Stefan Groß trifft Manfred Weber – Ein Interview mit dem Chef der EVP über die Zukunft Europas

Manfred Weber, Foto: Dr. Dr. Stefan Groß

Immer wieder wird das Thema Flüchtlinge von Populisten angeschoben, wie könnte man endlich diese Problematik zielführend beenden. Oder anders gefragt: Was wäre die Lösung bei der Flüchtlingsfrage. „Sie hatten betont, Europa darf sich  nicht abschotten“.

Wir haben viel erreicht. Die Flüchtlingszahlen sind gegenüber 2015 um 85 Prozent im Mittelmeer zurückgegangen.  Europa ist heute deutlich besser im Vermeiden von illegaler Migration aufgestellt. Wenn wir Menschen und Vertrauen zurückgewinnen wollen, müssen wir über Erfolge sprechen. Und wir müssen den Streit zwischen den Regierungschefs in Europa selbst beenden. Europa muss mit einer Stimme sprechen. 

Sie sind der Spitzenkandidat der EVP bei der Europawahl und beerben möglicherweise Jean-Claude Juncker. Welche Zielsetzungen haben Sie an dieser Schaltstelle der Macht?

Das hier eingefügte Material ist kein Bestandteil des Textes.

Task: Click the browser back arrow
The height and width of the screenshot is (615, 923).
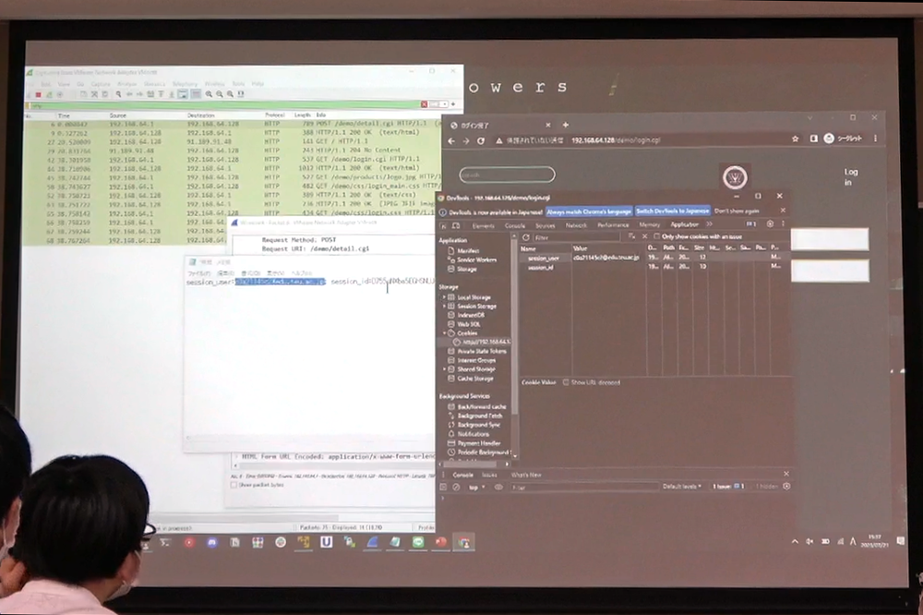Action: [x=451, y=140]
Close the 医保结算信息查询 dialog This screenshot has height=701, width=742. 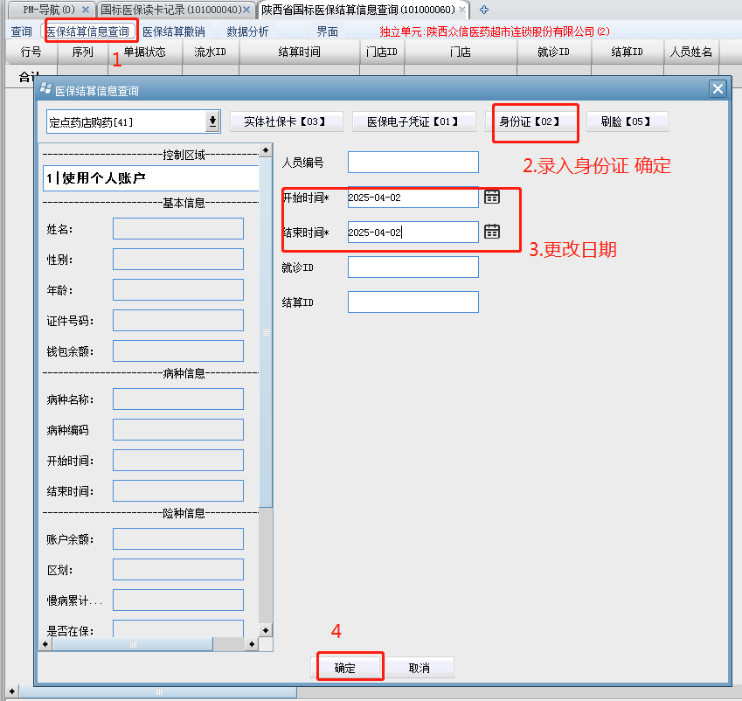718,89
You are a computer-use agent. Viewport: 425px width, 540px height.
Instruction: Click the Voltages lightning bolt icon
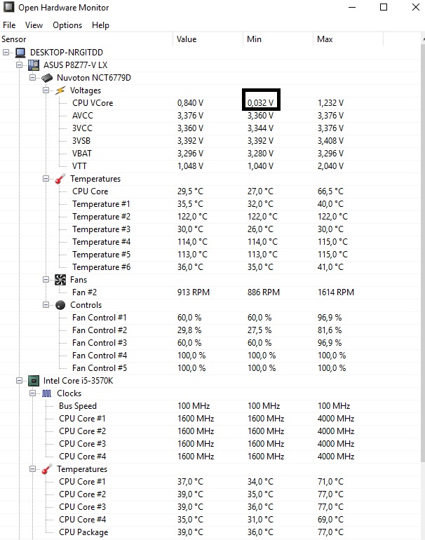[60, 90]
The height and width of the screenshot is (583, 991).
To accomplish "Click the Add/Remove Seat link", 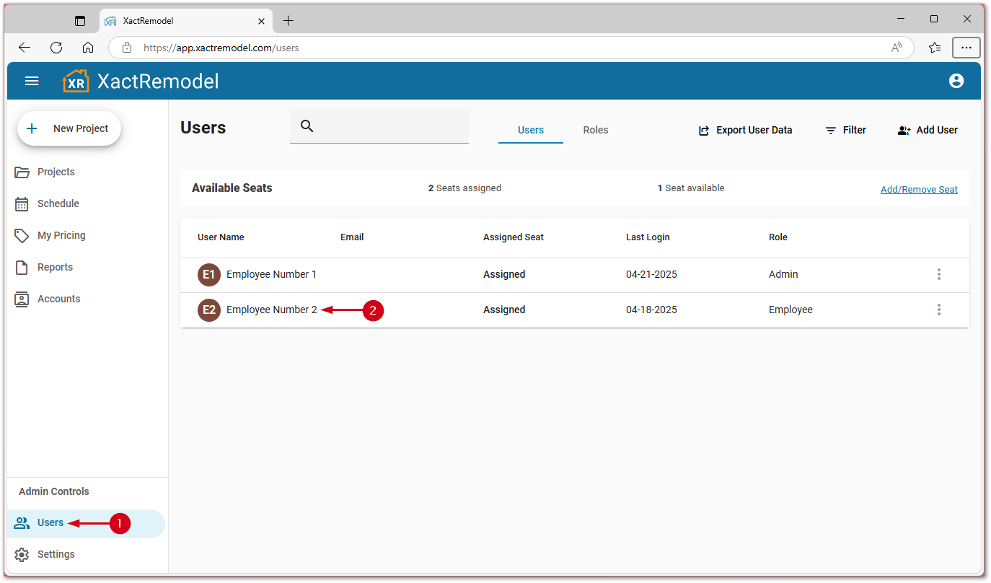I will pos(918,189).
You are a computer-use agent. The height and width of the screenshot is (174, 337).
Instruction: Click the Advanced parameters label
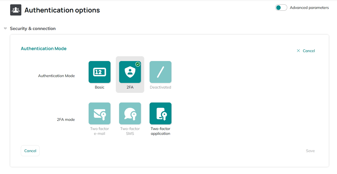click(x=309, y=8)
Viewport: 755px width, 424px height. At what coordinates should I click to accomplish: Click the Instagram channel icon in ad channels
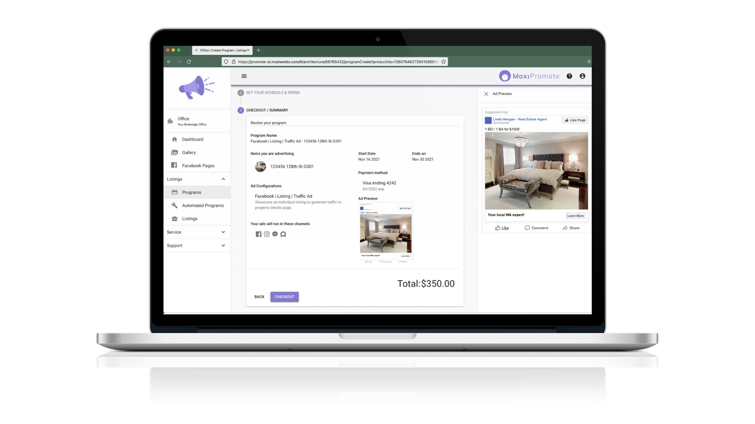click(267, 234)
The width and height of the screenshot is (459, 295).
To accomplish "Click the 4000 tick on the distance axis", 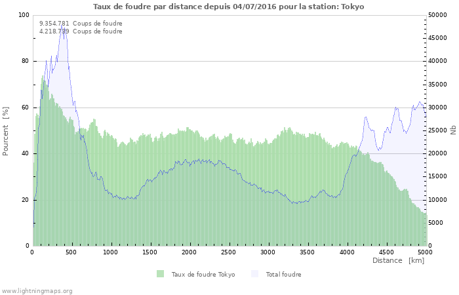I will pos(346,252).
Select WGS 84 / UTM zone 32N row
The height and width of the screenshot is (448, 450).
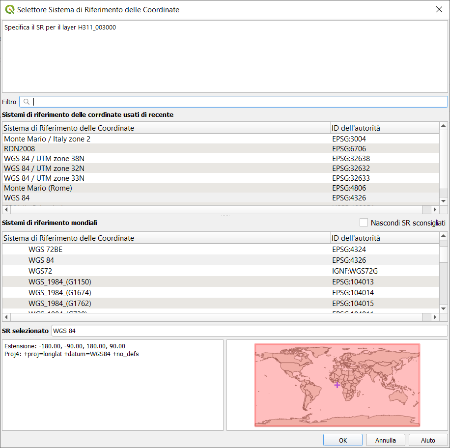(44, 168)
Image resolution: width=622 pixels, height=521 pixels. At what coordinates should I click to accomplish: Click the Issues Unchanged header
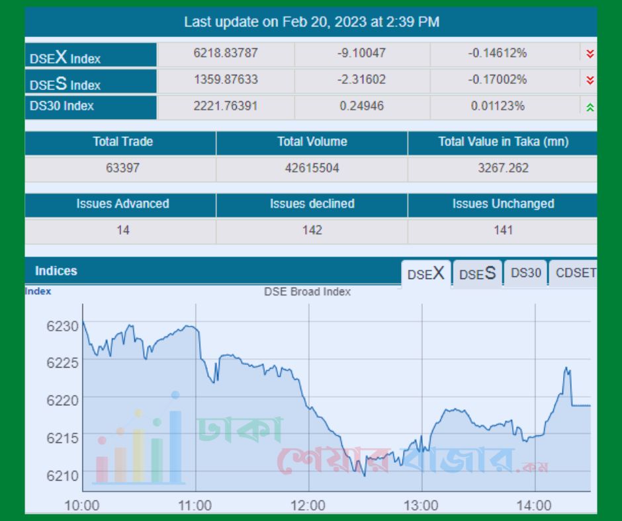tap(503, 204)
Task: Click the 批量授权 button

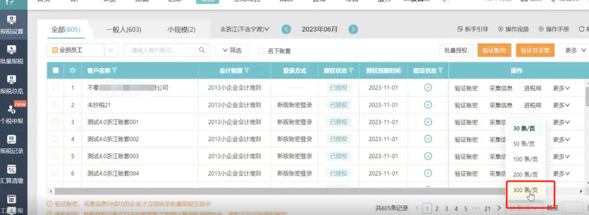Action: 456,50
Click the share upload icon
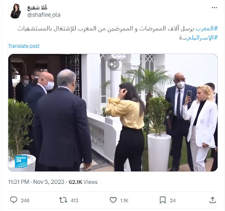Image resolution: width=225 pixels, height=211 pixels. [x=213, y=200]
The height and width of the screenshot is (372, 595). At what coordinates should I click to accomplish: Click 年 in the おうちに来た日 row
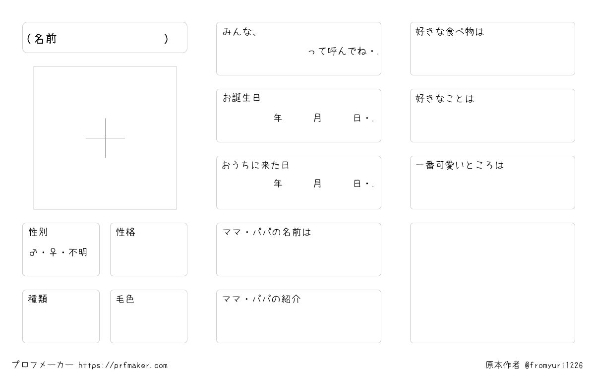(x=278, y=184)
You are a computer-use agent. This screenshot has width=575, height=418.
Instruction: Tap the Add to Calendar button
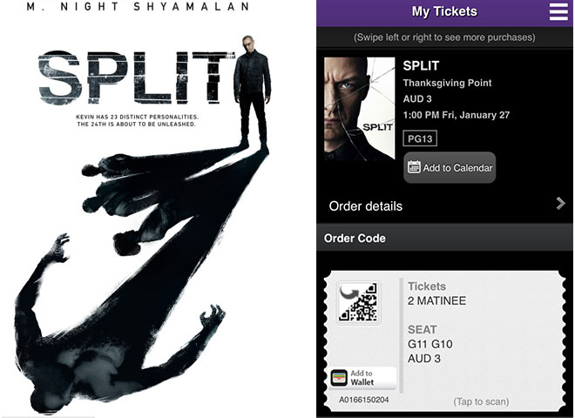tap(450, 167)
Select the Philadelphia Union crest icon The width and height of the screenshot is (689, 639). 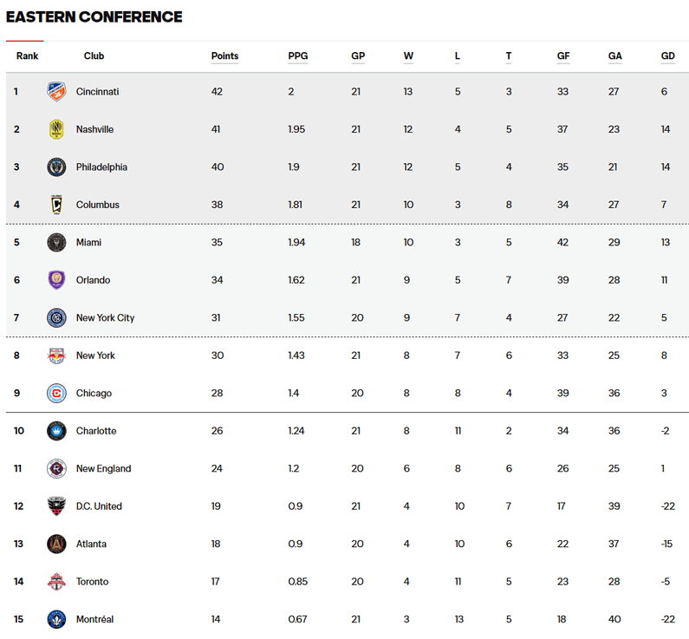56,167
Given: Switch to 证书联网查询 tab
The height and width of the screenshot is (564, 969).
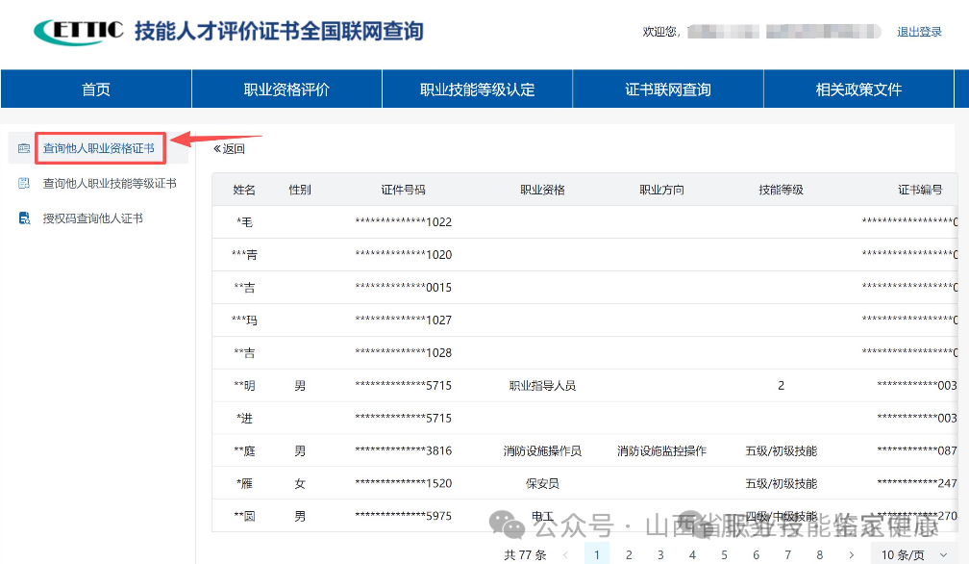Looking at the screenshot, I should [x=668, y=90].
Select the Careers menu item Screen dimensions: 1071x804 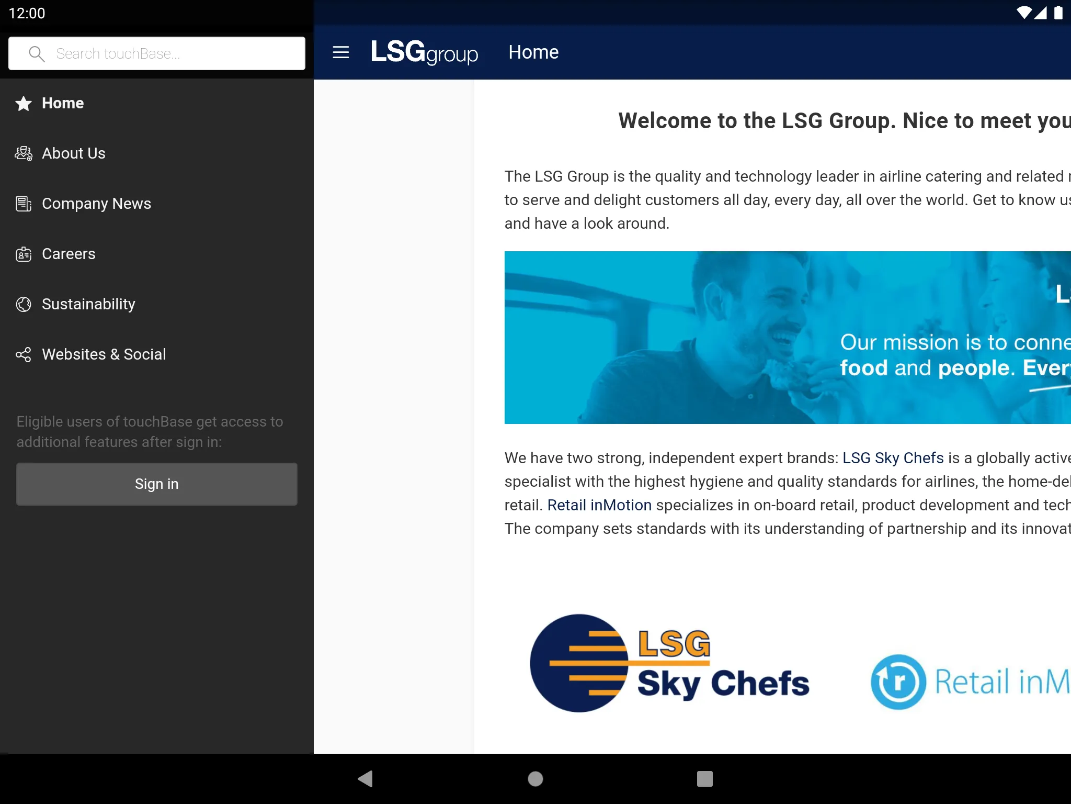[x=157, y=253]
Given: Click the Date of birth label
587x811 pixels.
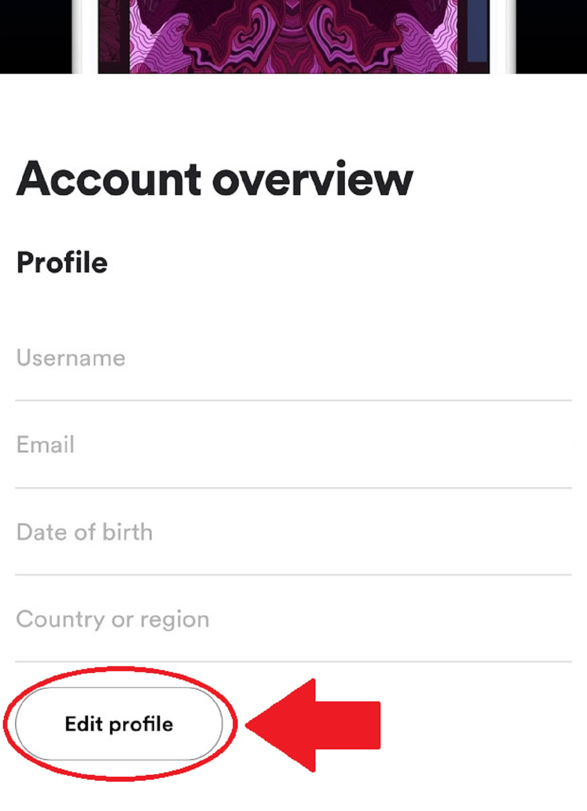Looking at the screenshot, I should pyautogui.click(x=85, y=532).
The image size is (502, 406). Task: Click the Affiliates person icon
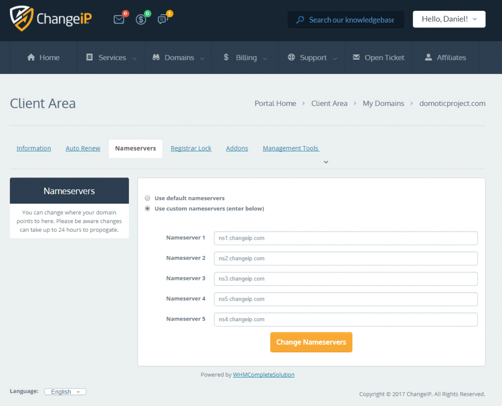[x=428, y=57]
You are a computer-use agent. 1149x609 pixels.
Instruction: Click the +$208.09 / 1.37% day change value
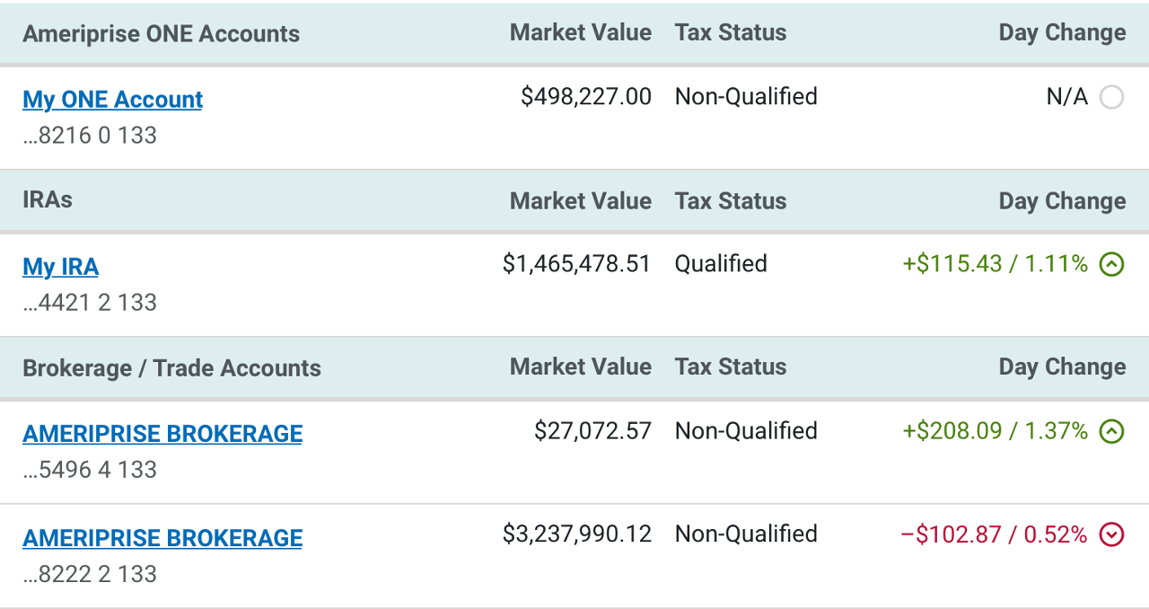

Es gibt zunächst praktische Fragen, die wir anpacken müssen. Europa muss seine Wirtschaftskraft erhalten, es muss in Forschung und Innovationen investiert und die Außengrenzen gesichert werden. Ich spreche mich auch dafür aus, dass wir die Türkei-Gespräche beenden und zu Nachbarkeitsgesprächen übergehen. Aber das größere Thema ist, wie wir es am Brexit gerade erleben, dass die Menschen viel zu viel Distanz zu Europa haben. Meine große Vision ist es, dass die Menschen Europa als ihre Heimat empfinden, wo man sich auf diesem Kontinent wohlfühlt. Es geht um mehr als nur um die Frage, politische und technische Antworten zu geben.

Sie sprechen immer von einer inhaltlichen Neuorientierung der CSU. Welche Themen könnten das schwerpunktmäßig sein? Die Grünen besetzen Umwelt- und Klimathemen und fahren damit in der Wählergunst ganz nach vorn. Wie sollte sich die CSU aufstellen?

Die Menschen spüren, dass wir in Zeiten Leben, die große Veränderungen hervorrufen, sei es die Globalisierung, die Digitalisierung, der Klimawandel oder die Migration. Uns geht es gut, aber die Sorge, dass es so möglicherweise nicht weitergeht, dominiert ebenso. Und dieses Grundgefühl, das bei den Menschen existiert, muss überwunden werden. Dazu braucht die CDU in vielen Bereichen mehr Kreativität. Und wir müssen raus aus der Ein-Themen-Partei, denn wenn wir nur über Migration reden, machen wir uns auch klein. Dann wird die Größe der Volkspartei CSU nicht deutlich. Wir sollten uns daher mehr um die Sorgen der Menschen kümmern und innovativer sein.

Die Gemengelage mit der Schwester, der CDU, war im Jahr 2018 nicht besonders diskurfähig, was wünschen Sie sich mit Blick auf die CDU und einen möglichen Kanzler?

Die CSU muss deutlich machen, dass wir eigene Interessen durchsetzen. Und wir müssen auch mal die Krallen zeigen, wenn es sachlich notwendig ist. Aber klar ist auch, dass wir bei der überwiegenden Anzahl der Themen eine geeinte Union sind. Die Menschen erwarten vor allen in Zeiten der Veränderungen, dass wir uns als diese geeint Union auch für die Interessen und Sorgen der Bürger stark machen. Also Schluss mit den Streitereien.

Was wünschen Sie sich für Europa?

Zusammengehörigkeitsgefühl und Identität. Dass wir uns als Deutsche auch als Europäer fühlen. Nur so werden wir global unsere Interessen durchsetzen setzen können. Wir sind ein großes Land und wirtschaftlich stark, aber wir werden jeden Tag im Vergleich zu China und Russland schwächer. Und deswegen ist auch unsere Zukunft als großes Land nur in einem geeinten Europa möglich.